O sul grande? Balela.
Mas acho que foi pra Torres, a namoradinha mora lá, disse-me risonha.
Ele tem namorada? Achava que era bicha...
Bicha? Sempre foi muito macho, até onde eu sei, defendeu.
Mas é que a gente tinha umas coisas, nunca pensei nele com namorada, confessei.
Vocês dois? Como assim? Perguntou-me assustada.
Coisa de criança... Desviei.
Ah bem, tomei um baita susto, você tem o telefone dele?
Posso te conseguir...
Tenho não, e não quero não, nunca teria coragem de ligar praquele infeliz.
Então tá, tem mais suco aí?
Acho que sim, só vendo, mas e Dona Lúcia?
Ela sacudiu os ombros: Mal sei, vive sozinha naquele apartamento horrível com cheiro de mijo com incenso.
Eu disse: Mijo com incenso não deve ser muito bom, mas ela é boa gente.
Ela: é nada, me dói todinha.
Eu disse: Que tem isso a ver, querida?
Me dói, não gosto de doer, e o gato dela me irrita.
Gatos são seres celestiais, não deviam irritar...
Mas irritam. Não me conformo com a idéia de ficar num mesmo ambiente com um ser vivo que não é humano...
Isso é Garcia.
É? Olhou-me.
É.

(pausa)

E a Lurdinha?
Porra, a gente vai ficar toda vida aqui falando de pessoas? Irritou-se.
Desculpe, mas é que desde que vim pra esse inferno com cama e comida ruim, tenho sentido falta do passado.
Tá bom, ela respondeu, eu tou pensando aqui naquele trecho do ‘generoso pra esconder minha mesquinhez, é muito bom.
É sim, concordei, mas e a Lurdinha? Persisti.
Lurdinha tá de cama, fodida mesmo, pegou tuberculose...
Me surpreendi: Deus! Ela que só pegava paixão.
É verdade, as coisas mudam, disse, quando você sai daqui?
Eu? Acho que só morto, falei.
Credo, pessimismo é coisa dos anos oitenta, brincou.
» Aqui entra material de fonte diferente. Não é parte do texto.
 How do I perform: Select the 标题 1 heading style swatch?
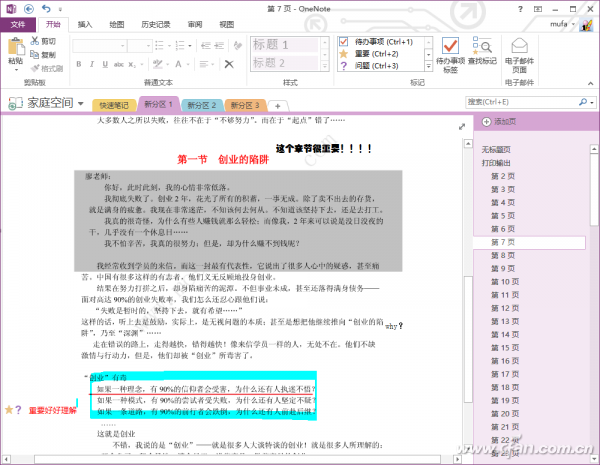pyautogui.click(x=285, y=45)
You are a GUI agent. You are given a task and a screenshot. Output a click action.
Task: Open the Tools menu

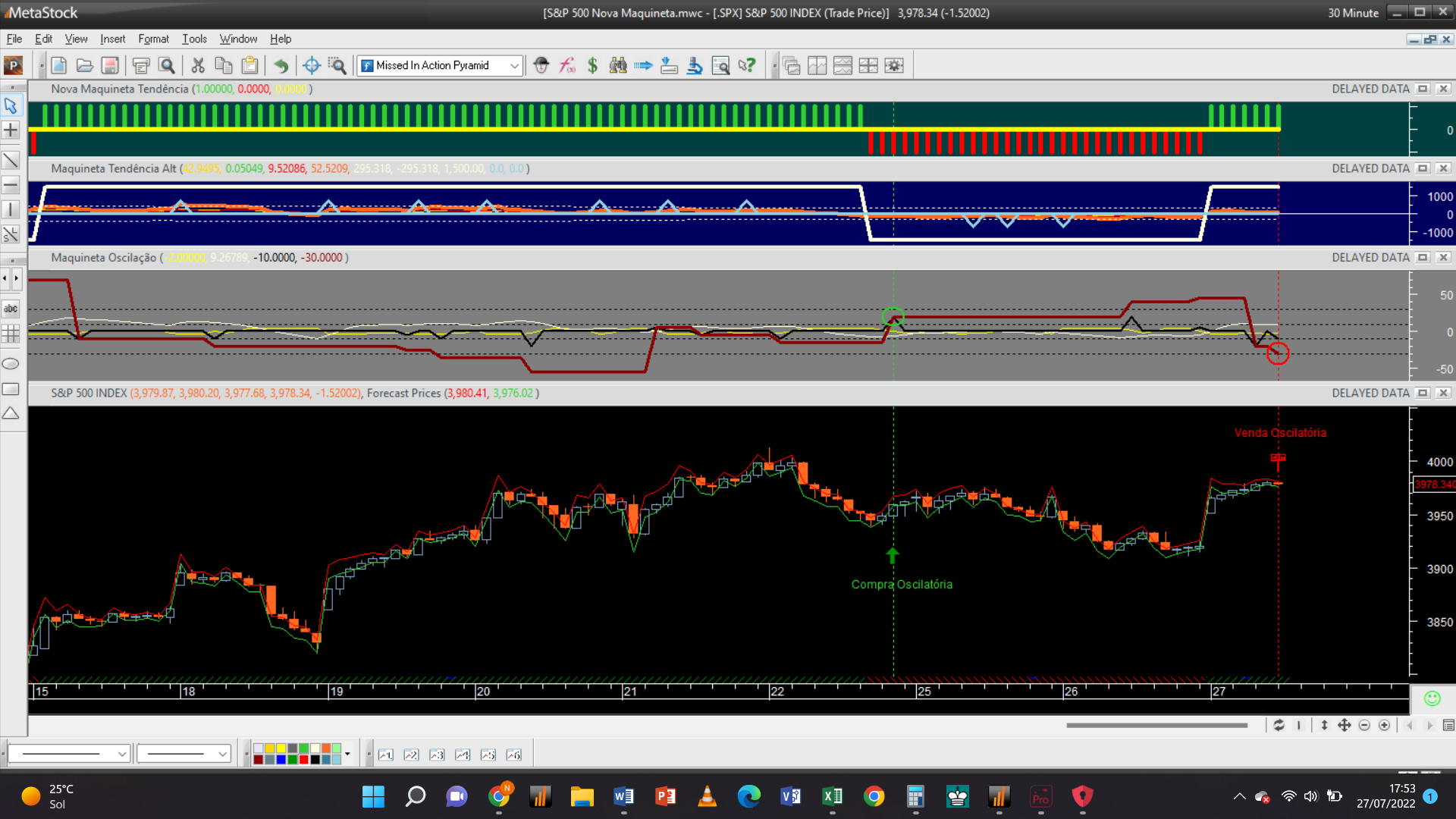[x=194, y=39]
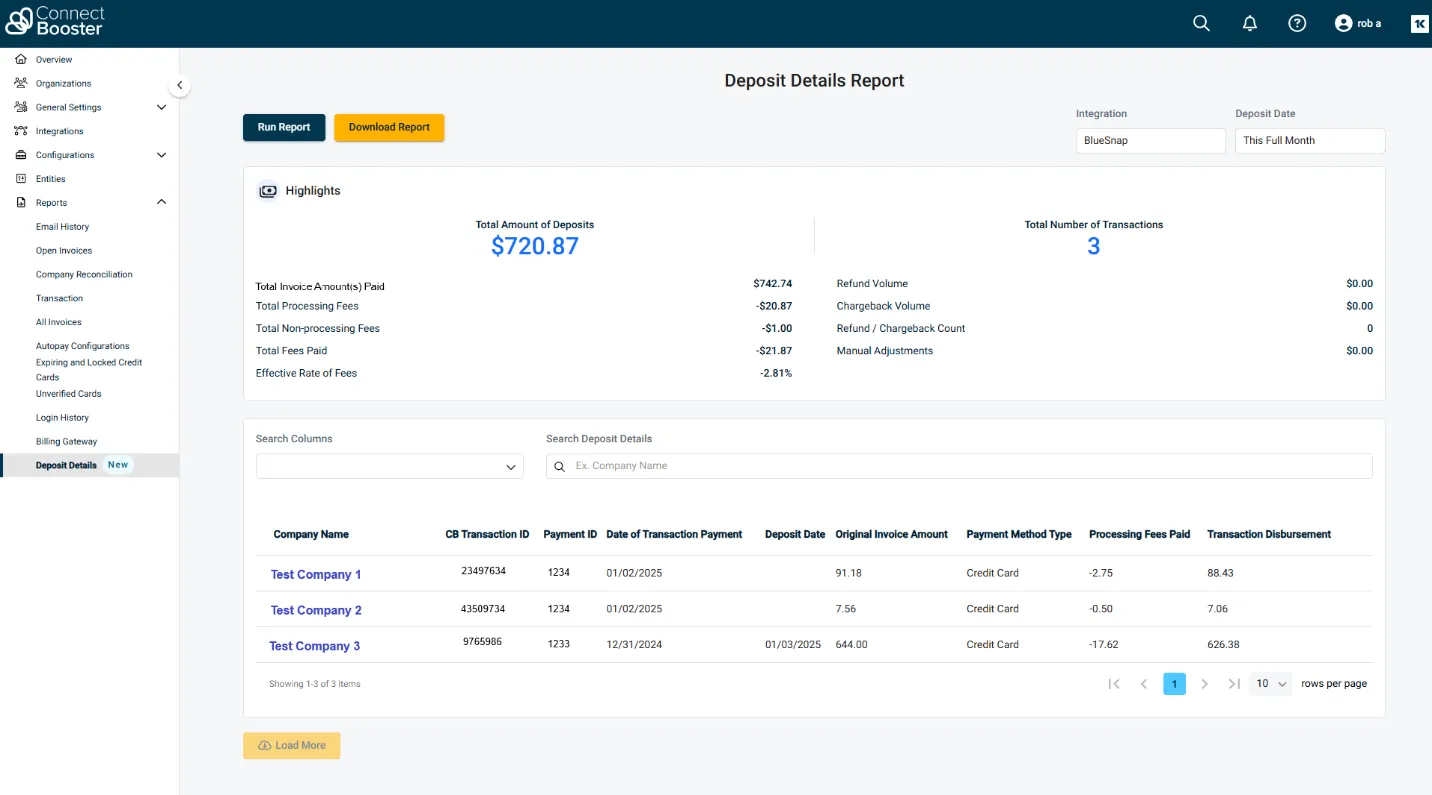Screen dimensions: 1432x795
Task: Open the Search Columns dropdown
Action: 389,467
Nada, pessimismo é o mal do século vinte e um, este século de merda, cheio das tecnologias que eu não sei e nem quero saber usar, eu sinto falta dos vinis... Terminei.
Mas ainda existe vinil!
Mas não se compra, todo mundo fica numa sanha por CD, me irrita não poder virar o lado...
Compreensível, riu.
Mas tá sabe do que sinto falta mesmo? Indaguei.
De quê? Das bichas loucas nos cabarés antes do câncer? Ela disse.
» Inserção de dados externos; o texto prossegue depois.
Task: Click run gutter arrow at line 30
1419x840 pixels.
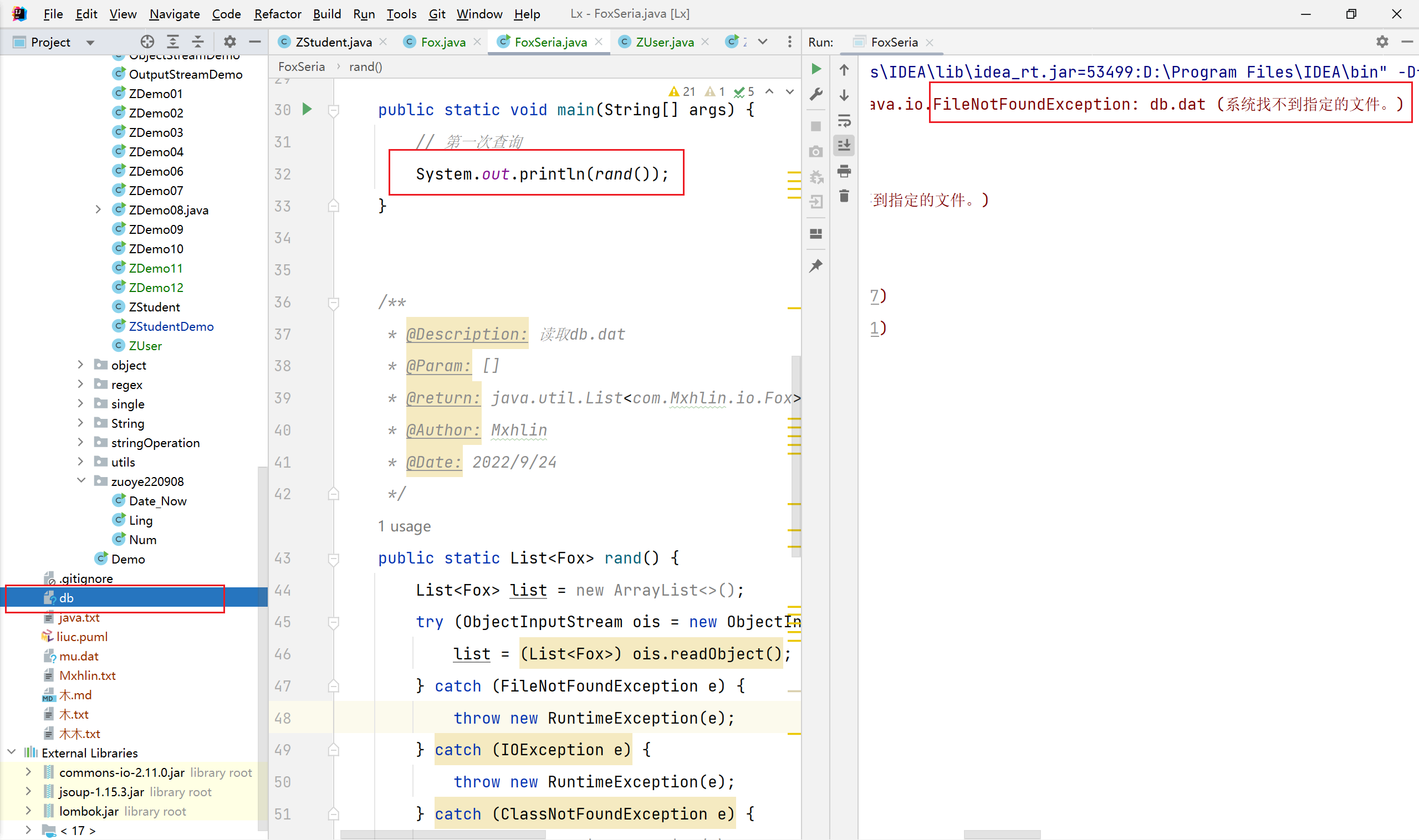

Eu: Também, mas é outra coisa...
Sinto falta da fé que a gente tinha, quem diria que a gente ia acabar aqui?
Você me visitando num hospital pobre, eu com uns 40 quilos só, todo murcho, sem amigo nenhum, morrendo, sem c-i-g-a-r-r-o e toda essa coisa que a gente nunca imaginou ter ou não ter. Sinto falta da esperança, mesmo que falsa, porque agora nem falsa tem, é só um gosto ruim na boca, queria saber onde é que tá nosso futurinho político ou apolítico cheio dos ideais tão fodidos quanto nós...
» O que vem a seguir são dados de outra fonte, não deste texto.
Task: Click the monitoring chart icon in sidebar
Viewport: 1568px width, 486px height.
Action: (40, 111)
Eles morreram, junto com tudo que a gente tinha, disse.
É triste, mas eu concordo... A vida parece um hospital.
Um hospital?
É, as pessoas entram e saem.
Hein?
Sei lá, acho semelhante.
Eu já acho que a morte que é um hospital...
Não, aí é óbvio, quando foi que você se tornou óbvia?
Quando comecei a ‘me interessar pelo desinterenssantíssimo’
Pelo menos citar coisas a gente ainda sabe...
Posso falar do que sinto falta agora?
Fala.
Sinto falta de quando não doía, aliás, quando doía com remédio, quando os amigos ou uma dose de vodka eram suficientes, é disso que sinto falta, eu sinto falta de não sentir falta de coisa alguma, de quando não tinha limite pra dor porque ela até então parecia não existir...
De quando não era tudo ilusão? Interrompi.
É! De quando era tudo bom, que a maconha era o nosso único problema...
Quando a juventude era boa...
E sabe do que mais?
Não
De quando o fim não era nós dois falando do nosso fim.